To investigate how the cell membrane regulates what moves
into and out of cells.
Materials:
• 3 pipe cleaners of different colours
• 1 regular-sized drinking straw
• Thick, medium-size rubber band
• Approximately 50 cotton swabs
• Scissors
• 1 marble
• 1 BB or small metal ball
Method:
1. Gather the cotton swabs into a bundle and place the rubber band around the middle to keep them
in a bundle. What molecules of the cell membrane do the cotton swabs represent?
2. Place a receptor molecule into the cell membrane.
(a) Take one of the pipe cleaners and place it through the bundle of cotton swabs.
(b) Bend one end of it into a circular shape. This shape represents how signal molecules bind to
specific molecules. Only a circular-shaped molecule can bind with this receptor.
3. Use the second pipe cleaner as a carbohydrate chain. Place it in the bundle of cotton swabs, just
as in step 2. Don’t bend this pipe cleaner.
4. Cut your drinking straw in half. Place each half into different locations in the bundle of cotton
swabs. These represent the protein channels and pumps.
5. Holding the cotton swabs vertically, place the marble on top of the swabs. Does it pass between
the swabs? Why or why not?
6. Place the marble on top of the straw. Does it pass through the straw? Why or why not?

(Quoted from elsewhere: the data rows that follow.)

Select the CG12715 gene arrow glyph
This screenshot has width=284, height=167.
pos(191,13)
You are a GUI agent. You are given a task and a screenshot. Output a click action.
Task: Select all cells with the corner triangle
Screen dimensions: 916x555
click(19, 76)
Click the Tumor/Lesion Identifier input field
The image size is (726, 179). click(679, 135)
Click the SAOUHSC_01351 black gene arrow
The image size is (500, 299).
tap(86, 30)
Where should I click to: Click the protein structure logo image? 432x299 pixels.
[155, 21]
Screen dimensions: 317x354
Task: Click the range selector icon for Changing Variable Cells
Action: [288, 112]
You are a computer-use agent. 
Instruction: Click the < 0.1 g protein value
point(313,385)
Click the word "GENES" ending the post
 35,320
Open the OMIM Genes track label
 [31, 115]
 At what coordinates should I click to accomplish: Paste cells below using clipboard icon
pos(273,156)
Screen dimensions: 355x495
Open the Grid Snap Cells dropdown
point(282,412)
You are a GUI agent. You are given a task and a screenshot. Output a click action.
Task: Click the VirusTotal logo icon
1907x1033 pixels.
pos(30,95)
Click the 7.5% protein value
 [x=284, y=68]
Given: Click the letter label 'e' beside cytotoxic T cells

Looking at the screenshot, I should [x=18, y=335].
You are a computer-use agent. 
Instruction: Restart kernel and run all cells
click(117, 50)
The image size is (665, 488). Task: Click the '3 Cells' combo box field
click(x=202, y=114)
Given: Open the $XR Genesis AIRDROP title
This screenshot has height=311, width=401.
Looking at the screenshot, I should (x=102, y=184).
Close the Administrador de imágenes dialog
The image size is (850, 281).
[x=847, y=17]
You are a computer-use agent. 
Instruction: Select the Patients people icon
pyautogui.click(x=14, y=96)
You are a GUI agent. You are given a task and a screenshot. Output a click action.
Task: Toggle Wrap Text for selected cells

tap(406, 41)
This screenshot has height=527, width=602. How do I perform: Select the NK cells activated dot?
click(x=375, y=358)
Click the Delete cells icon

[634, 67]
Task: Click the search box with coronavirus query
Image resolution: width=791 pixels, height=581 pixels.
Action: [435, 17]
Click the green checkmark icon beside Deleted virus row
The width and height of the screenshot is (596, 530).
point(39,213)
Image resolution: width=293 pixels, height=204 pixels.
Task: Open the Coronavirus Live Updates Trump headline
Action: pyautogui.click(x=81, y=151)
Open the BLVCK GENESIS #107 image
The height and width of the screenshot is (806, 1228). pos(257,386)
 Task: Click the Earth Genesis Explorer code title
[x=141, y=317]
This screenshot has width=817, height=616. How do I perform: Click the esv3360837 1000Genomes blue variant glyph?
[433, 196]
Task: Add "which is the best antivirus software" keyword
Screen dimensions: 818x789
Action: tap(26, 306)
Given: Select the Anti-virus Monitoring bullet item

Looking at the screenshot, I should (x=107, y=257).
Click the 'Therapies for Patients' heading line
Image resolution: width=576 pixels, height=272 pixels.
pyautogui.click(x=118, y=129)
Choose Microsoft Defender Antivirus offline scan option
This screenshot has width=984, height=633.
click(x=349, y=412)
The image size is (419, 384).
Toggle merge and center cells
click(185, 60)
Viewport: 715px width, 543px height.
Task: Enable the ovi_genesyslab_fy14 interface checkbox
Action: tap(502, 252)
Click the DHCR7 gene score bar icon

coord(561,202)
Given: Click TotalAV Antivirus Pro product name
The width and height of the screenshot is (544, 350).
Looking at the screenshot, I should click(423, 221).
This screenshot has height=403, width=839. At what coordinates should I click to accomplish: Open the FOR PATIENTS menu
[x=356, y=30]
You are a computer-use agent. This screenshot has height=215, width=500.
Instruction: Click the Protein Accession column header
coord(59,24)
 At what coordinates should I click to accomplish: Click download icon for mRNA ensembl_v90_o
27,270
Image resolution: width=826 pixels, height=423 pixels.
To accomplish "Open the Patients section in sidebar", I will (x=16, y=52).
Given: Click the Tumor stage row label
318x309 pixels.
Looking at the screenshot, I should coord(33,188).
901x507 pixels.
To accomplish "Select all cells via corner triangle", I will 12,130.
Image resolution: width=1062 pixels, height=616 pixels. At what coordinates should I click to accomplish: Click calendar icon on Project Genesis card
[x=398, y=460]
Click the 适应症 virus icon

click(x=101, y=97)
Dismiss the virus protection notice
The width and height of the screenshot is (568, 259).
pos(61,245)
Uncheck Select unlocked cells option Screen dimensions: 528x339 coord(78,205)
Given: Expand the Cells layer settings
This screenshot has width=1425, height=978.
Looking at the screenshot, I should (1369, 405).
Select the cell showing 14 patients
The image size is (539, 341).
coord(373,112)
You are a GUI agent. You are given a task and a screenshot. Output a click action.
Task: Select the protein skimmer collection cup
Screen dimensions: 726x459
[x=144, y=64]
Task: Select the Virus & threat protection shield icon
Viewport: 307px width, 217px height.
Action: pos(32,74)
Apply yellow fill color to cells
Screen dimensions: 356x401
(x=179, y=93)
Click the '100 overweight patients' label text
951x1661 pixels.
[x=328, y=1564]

7. Still holding the cotton swabs vertically, place the BB on top of the swabs. Does it pass between
the swabs? Why or why not?
8. Place the BB on top of the straw. Does it pass through the straw? Why or why not?
9. Place your mouth on the cotton end of the swabs and blow. Can you feel air on the other side of
the swabs? Why or why not?
10. Explain how the swabs and straws actually represent the components of a real cell membrane.
11. Roll the bundle of cotton swabs between your hands. Do the individual swabs move? Without
pulling the straw out can you move it between the swabs? How does this represent the fluid mosaic
model?
Question:
Assess the model made. Use the questions asked in the method to help you answer this question.